Y así estamos desde 1975, tratando con paños calientes a los franquistas, intentando no soliviantar los ánimos de quienes ni creen en la democracia ni en el Estado de Derecho, mientras repetimos mantras idiotizantes sobre “la guerra entre hermanos”, como si la Guerra Civil hubiera sido un mal natural y no la consecuencia directa de un golpe de Estado fallido por parte de aquellos que creen que tienen derecho a reclamar con sangre lo que no saben conquistar en las urnas.
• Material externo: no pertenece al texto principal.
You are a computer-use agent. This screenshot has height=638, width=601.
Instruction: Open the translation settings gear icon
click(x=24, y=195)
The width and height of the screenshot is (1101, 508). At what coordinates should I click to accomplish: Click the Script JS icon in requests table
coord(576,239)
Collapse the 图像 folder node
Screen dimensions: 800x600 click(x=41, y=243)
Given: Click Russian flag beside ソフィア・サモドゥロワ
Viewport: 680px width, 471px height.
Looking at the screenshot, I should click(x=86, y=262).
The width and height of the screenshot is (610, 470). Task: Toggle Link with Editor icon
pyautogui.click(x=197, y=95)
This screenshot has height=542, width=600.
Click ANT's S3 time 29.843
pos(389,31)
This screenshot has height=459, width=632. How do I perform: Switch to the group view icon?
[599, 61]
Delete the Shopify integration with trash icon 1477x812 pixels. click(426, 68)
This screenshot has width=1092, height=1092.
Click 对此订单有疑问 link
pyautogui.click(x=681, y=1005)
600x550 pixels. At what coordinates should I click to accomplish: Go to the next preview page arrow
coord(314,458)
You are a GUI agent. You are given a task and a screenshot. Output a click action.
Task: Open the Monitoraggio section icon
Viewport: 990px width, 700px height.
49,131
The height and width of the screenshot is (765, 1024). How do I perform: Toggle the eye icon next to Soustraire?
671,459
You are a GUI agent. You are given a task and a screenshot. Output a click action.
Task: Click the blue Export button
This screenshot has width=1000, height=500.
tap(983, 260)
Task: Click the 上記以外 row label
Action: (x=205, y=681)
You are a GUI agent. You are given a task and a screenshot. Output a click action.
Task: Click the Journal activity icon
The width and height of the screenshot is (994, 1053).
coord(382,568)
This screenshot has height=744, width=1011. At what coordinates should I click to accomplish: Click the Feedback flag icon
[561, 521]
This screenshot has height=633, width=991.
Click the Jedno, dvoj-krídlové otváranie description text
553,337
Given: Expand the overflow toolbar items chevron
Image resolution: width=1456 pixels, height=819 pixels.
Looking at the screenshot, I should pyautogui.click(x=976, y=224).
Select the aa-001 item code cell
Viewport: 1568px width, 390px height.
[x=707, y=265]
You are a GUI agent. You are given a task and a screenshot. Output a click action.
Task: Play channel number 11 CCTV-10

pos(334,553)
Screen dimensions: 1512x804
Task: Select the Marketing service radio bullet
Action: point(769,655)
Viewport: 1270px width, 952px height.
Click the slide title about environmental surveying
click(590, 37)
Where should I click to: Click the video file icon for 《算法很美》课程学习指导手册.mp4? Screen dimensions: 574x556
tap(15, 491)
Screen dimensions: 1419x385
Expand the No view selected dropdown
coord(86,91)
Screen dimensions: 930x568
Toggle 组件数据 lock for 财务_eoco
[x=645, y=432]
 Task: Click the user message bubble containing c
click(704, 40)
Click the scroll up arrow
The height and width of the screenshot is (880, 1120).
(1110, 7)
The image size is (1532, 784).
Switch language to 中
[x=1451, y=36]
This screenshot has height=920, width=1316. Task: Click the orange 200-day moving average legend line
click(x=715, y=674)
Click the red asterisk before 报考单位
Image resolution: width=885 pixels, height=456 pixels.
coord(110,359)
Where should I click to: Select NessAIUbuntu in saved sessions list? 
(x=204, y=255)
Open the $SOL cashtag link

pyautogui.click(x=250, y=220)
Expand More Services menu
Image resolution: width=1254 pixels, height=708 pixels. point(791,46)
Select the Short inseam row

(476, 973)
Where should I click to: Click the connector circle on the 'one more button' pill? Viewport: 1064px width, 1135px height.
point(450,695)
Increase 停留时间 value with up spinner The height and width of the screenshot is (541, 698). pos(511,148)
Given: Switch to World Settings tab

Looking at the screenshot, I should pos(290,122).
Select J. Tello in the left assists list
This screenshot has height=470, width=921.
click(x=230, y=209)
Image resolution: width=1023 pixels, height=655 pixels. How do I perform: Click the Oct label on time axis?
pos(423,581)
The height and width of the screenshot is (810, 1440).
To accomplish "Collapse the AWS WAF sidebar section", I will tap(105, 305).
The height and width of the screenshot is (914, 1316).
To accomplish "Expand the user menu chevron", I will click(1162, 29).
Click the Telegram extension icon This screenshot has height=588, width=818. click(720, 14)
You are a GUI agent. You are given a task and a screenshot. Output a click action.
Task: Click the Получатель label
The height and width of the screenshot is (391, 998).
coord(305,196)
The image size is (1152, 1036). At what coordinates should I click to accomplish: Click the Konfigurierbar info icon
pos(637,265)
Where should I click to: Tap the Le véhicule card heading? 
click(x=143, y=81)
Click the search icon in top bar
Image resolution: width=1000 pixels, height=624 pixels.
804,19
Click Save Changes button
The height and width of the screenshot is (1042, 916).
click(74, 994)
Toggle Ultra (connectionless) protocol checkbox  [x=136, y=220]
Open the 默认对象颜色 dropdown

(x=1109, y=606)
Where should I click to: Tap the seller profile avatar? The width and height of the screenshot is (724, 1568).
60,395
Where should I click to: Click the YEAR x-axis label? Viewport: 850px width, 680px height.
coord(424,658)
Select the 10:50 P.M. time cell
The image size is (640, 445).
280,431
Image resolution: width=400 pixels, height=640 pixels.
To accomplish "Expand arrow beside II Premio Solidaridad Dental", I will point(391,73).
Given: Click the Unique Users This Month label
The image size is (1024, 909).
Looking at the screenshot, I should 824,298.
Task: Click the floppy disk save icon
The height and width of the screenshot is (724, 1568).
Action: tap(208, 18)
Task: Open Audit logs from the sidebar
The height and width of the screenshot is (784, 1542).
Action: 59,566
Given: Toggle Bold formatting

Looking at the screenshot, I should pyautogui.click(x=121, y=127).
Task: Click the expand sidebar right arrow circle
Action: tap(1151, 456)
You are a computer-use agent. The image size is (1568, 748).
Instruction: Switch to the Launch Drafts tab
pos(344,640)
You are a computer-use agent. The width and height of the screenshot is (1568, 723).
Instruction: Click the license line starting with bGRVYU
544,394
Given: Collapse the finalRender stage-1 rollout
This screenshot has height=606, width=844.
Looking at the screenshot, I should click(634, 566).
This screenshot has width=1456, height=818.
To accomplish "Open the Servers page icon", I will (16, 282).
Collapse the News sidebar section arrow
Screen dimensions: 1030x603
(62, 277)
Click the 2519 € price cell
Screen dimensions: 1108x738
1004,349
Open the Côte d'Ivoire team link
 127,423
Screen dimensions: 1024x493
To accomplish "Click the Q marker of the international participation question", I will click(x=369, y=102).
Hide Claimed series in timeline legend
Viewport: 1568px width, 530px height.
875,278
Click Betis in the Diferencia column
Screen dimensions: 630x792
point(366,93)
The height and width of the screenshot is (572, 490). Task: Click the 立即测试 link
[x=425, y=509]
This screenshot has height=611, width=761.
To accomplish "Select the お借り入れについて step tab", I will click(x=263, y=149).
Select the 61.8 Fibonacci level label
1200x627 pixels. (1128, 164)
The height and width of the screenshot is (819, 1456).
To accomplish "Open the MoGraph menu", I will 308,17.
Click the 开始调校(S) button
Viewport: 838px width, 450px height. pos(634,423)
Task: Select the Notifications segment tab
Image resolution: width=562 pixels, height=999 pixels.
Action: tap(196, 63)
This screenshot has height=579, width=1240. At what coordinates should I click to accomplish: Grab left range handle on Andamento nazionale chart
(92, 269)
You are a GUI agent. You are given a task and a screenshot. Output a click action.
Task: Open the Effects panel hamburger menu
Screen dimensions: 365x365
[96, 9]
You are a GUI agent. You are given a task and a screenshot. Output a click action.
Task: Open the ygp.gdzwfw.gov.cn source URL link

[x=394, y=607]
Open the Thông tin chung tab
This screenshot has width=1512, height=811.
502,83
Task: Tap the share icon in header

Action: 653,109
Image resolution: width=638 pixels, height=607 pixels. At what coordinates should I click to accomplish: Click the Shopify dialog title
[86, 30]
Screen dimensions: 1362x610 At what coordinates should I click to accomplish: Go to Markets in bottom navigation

Y mientras mimábamos a los verdugos hemos dejado pudrirse a miles de sus víctimas en más de cuatro mil fosas comunes, peleando en los tribunales y contra algunas administraciones por el derecho a rescatar sus cuerpos y contar sus historias exhumados estos, en muchas ocasiones en el secretismo y la discreción, por miedo a ofender a los herederos de los que los asesinaron. Durante cincuenta años hemos mostrado más respeto a los responsables de la dictadura que a sus víctimas. Esta actitud timorata y cobarde nos obligó a tener que esperar hasta el año 2019 a que se hiciera justicia y se sacara el cuerpo del dictador y verdugo principal, Francisco Franco, de su tumba-homenaje del Valle de Cuelgamuros. Y lo hicimos con una dignidad y un respeto que ni Franco ni los suyos tuvieron en vida y que tampoco se merecieron tras su muerte, porque somos mejores que todo lo que el franquismo y los franquistas representan. Sin embargo la exhumación del dictador sigue siendo una victoria agridulce de la democracia mientras permanezca en pie el Valle de Cuelgamuros, cuya gigantesca cruz se alza como un insulto a la democracia y a la memoria histórica. El Valle, que no es otra cosa que un campo de trabajos forzados y de muerte, no muy distinto del alemán en el que mi vecino José Antonio Pérez Álvarez perdió su vida, es el lugar de peregrinaje favorito de los nostálgicos de la dictadura y los fascistas, el testimonio en piedra del sadismo y la crueldad del régimen franquista, pero también de la desvergonzada impunidad de la que siguen gozando sus herederos y apologetas, y de la cobardía de una clase política que no se ha atrevido nunca a hacer con él lo único que tiene cabida en un estado democrático: volar la cruz del Valle por los aires, expulsar a los monjes que todavía siguen rezando por las almas sucias y condenadas de los verdugos, desmontarlo todo piedra por piedra y levantar en su lugar un museo en homenaje a las víctimas de la dictadura. Porque cualquier otra opción es un insulto, otro más, a la memoria histórica y a la memoria de los represaliados del franquismo.
Se nos ha acabado la paciencia. El Valle sí se toca.